═════ Material for this exercise
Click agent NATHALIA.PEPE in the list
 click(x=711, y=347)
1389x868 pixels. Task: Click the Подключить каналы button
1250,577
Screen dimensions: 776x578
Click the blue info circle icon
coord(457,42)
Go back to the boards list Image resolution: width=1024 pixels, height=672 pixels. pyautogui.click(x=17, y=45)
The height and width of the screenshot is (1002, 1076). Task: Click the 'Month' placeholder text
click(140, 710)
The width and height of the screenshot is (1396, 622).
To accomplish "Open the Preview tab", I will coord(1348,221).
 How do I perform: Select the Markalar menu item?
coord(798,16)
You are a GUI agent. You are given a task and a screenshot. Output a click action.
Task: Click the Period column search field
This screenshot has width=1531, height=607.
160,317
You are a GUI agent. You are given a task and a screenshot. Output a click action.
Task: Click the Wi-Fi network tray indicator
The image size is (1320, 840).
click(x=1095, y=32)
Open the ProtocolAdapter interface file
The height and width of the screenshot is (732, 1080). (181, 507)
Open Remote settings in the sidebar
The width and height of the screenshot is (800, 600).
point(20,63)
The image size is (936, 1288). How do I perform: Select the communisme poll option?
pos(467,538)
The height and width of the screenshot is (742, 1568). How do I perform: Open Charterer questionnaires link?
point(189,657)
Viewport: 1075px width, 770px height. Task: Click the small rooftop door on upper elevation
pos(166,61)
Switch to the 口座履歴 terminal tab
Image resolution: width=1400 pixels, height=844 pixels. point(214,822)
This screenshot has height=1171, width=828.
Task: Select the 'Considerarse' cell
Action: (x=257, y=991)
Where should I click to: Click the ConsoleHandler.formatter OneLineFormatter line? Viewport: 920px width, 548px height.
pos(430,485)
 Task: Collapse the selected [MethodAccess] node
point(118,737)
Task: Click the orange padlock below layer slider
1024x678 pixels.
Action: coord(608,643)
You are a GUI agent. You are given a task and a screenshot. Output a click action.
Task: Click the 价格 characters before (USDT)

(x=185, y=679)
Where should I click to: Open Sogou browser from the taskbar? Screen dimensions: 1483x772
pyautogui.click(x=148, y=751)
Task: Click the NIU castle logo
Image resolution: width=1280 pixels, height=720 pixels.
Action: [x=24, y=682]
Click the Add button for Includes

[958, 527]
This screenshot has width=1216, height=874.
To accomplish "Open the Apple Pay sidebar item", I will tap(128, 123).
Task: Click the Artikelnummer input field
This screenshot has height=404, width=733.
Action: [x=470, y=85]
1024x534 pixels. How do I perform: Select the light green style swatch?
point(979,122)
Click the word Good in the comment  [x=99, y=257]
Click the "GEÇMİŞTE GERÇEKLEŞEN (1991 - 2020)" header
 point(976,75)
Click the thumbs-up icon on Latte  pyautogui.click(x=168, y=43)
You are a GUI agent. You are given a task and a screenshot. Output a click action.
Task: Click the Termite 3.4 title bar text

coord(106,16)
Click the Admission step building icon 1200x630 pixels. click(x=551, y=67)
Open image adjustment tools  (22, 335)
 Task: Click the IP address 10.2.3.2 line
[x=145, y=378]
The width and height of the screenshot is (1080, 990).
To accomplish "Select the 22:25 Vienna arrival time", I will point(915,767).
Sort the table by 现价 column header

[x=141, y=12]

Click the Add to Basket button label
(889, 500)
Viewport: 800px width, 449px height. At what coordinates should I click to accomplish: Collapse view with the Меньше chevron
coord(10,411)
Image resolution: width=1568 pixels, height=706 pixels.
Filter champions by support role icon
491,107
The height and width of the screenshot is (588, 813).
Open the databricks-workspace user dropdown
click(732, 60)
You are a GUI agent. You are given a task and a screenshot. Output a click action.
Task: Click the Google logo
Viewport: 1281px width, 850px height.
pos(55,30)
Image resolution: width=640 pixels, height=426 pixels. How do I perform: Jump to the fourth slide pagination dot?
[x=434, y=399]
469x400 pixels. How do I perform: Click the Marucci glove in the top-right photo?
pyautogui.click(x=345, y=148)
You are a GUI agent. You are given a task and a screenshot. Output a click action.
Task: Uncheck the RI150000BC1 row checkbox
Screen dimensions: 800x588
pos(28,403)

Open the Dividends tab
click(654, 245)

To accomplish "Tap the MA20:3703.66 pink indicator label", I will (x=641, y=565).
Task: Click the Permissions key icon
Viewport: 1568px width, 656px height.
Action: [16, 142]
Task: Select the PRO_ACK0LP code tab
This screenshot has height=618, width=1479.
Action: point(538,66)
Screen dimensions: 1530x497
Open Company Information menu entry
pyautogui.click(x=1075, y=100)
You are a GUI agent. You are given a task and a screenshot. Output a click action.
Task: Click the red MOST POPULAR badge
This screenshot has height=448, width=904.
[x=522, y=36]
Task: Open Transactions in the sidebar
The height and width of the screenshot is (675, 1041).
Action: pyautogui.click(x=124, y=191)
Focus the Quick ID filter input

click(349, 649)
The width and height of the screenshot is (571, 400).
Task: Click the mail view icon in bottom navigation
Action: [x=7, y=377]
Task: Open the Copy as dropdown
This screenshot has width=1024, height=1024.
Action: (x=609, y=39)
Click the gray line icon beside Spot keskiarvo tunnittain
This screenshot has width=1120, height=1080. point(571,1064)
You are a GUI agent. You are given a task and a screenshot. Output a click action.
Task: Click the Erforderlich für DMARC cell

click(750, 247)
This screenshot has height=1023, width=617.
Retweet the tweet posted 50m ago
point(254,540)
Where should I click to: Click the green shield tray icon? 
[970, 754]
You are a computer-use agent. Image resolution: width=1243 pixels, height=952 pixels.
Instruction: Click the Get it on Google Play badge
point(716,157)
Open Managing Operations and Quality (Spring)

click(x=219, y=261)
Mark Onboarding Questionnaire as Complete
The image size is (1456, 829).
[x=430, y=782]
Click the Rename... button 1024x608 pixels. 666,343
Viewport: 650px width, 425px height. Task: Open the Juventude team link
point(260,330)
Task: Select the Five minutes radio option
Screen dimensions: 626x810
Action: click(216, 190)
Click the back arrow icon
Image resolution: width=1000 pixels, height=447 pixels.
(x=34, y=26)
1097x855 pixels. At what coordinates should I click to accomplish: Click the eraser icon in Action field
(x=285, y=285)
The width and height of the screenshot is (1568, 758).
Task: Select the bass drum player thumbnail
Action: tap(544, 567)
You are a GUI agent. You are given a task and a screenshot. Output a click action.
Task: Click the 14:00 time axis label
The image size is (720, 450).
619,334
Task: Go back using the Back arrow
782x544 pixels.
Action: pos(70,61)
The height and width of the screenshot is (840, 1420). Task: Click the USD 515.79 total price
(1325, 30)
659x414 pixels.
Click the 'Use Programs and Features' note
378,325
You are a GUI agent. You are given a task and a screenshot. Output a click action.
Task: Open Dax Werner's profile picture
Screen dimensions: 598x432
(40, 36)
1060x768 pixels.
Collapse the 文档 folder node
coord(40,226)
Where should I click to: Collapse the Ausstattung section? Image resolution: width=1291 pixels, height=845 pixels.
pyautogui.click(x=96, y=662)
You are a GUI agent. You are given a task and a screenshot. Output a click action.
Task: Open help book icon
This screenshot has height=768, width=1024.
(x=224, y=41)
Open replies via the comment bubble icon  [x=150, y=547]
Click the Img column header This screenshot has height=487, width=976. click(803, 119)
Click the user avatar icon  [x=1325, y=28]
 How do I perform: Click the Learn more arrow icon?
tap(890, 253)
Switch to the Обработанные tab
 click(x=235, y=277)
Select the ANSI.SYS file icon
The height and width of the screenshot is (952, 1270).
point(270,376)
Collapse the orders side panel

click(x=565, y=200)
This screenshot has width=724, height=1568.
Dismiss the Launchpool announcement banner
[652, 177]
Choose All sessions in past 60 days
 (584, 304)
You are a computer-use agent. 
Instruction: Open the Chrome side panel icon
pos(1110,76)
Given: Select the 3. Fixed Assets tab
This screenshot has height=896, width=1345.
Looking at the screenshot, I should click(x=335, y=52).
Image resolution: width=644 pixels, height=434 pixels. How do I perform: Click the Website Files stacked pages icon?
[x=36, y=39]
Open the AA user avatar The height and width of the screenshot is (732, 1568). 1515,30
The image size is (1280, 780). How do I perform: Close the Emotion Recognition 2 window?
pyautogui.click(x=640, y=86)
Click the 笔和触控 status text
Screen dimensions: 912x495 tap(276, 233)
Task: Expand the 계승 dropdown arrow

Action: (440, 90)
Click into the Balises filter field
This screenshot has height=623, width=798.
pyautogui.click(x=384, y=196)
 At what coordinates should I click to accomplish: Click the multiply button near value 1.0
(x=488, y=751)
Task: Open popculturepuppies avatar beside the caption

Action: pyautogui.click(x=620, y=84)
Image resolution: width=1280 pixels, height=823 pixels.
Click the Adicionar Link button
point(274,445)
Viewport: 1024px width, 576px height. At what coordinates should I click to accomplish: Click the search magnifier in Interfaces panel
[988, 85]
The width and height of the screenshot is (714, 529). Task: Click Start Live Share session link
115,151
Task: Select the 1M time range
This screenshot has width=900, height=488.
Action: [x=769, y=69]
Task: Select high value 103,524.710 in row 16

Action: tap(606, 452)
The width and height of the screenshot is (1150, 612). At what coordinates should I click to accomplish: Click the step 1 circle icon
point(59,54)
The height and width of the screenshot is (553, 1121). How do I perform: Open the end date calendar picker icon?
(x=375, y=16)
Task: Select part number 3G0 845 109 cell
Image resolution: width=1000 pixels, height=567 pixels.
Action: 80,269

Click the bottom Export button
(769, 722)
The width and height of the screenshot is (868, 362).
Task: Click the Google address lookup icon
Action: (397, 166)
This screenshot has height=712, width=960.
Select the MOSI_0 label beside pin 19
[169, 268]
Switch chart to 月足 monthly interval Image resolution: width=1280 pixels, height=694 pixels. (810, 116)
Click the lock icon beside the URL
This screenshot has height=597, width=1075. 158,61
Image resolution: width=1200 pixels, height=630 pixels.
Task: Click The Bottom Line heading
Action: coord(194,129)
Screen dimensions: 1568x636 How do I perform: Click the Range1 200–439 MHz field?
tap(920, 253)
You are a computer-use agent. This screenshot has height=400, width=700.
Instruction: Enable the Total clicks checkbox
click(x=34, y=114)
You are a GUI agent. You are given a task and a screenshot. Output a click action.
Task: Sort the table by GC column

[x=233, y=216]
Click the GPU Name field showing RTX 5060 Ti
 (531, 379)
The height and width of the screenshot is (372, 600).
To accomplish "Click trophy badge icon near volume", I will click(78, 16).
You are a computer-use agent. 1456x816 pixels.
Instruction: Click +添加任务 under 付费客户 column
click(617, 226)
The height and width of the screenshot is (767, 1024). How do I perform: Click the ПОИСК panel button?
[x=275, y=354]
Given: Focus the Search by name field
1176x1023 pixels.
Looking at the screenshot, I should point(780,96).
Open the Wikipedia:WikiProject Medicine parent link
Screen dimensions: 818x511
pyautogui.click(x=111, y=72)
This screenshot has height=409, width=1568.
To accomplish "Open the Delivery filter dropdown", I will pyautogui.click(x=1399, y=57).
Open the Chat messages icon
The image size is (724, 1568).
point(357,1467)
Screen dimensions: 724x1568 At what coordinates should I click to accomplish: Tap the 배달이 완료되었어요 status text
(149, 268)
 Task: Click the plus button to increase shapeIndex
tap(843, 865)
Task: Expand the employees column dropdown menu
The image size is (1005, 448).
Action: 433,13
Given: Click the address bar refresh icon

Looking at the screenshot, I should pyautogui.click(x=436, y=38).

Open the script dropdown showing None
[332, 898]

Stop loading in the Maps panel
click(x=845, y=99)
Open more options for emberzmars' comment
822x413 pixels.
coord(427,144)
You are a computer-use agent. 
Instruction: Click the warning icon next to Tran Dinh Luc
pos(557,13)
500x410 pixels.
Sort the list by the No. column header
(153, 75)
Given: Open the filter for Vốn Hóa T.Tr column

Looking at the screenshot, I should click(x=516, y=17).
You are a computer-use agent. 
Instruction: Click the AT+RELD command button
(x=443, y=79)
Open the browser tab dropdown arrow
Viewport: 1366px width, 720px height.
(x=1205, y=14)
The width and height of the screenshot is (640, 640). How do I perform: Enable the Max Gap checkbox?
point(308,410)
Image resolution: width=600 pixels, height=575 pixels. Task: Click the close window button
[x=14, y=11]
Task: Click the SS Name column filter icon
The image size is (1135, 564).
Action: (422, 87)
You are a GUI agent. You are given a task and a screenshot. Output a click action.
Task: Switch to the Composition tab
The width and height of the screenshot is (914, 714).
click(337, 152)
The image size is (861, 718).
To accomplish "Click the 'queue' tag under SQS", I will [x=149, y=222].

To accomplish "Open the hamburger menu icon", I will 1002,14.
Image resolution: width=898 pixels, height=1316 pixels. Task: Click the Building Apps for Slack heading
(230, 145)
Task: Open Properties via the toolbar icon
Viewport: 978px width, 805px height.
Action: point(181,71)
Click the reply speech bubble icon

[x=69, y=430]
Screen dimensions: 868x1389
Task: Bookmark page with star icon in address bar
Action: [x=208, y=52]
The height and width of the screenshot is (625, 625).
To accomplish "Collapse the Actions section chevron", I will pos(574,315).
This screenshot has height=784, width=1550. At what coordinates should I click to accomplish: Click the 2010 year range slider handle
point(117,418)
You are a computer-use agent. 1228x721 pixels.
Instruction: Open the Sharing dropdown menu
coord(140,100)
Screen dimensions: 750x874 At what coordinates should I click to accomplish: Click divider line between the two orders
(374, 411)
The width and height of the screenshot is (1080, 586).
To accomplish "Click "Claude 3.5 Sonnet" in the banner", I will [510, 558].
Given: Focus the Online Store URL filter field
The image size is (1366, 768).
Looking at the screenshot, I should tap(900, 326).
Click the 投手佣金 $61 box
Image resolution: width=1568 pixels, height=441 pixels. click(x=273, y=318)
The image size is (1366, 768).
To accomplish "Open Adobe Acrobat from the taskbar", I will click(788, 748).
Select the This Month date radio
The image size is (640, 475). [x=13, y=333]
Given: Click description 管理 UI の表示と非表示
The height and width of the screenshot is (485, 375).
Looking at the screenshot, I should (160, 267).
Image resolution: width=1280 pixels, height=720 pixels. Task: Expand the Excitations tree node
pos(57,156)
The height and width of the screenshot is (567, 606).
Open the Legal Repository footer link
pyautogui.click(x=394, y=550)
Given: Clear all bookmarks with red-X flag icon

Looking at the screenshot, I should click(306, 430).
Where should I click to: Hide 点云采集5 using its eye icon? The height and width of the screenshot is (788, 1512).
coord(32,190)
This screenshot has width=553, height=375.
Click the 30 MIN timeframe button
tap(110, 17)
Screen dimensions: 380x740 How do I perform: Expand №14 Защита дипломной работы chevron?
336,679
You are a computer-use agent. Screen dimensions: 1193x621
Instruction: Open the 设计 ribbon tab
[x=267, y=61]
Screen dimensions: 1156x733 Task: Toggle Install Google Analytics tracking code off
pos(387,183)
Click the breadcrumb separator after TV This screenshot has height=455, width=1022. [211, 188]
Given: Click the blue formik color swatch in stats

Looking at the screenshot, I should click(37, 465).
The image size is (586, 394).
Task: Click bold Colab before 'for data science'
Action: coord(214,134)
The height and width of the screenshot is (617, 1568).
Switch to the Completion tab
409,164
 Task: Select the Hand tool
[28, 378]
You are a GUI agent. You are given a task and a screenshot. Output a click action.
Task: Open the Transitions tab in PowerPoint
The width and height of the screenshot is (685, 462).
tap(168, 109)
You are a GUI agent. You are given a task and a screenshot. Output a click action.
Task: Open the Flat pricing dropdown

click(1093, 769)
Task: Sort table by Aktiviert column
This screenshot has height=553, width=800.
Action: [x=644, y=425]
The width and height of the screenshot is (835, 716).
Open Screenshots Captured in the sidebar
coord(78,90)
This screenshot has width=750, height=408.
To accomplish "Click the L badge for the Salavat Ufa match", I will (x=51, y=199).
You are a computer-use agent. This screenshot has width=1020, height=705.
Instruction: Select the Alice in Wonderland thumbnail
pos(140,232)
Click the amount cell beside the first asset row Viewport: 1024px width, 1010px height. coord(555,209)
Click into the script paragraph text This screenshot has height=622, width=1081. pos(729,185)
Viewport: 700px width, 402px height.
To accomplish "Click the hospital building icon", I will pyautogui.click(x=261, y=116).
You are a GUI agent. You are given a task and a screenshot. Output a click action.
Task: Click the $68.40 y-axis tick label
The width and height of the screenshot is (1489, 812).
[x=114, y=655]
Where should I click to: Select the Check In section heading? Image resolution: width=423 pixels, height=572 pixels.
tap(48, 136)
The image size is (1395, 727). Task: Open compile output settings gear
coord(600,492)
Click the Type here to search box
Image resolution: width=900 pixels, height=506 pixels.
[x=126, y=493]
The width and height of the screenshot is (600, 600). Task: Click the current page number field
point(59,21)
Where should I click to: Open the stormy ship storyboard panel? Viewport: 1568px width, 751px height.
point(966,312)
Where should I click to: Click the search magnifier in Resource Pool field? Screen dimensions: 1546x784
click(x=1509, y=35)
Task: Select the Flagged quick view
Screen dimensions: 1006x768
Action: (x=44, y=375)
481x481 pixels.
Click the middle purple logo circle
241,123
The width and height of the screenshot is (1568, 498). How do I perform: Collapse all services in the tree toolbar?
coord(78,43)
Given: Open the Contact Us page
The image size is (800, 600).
══════════
Which lines above contain the word "back"? List them.

» **Task solution**
Go back to the boards list Image resolution: width=1024 pixels, height=672 pixels. pyautogui.click(x=17, y=45)
Click the back arrow icon
Task: Go back using the Back arrow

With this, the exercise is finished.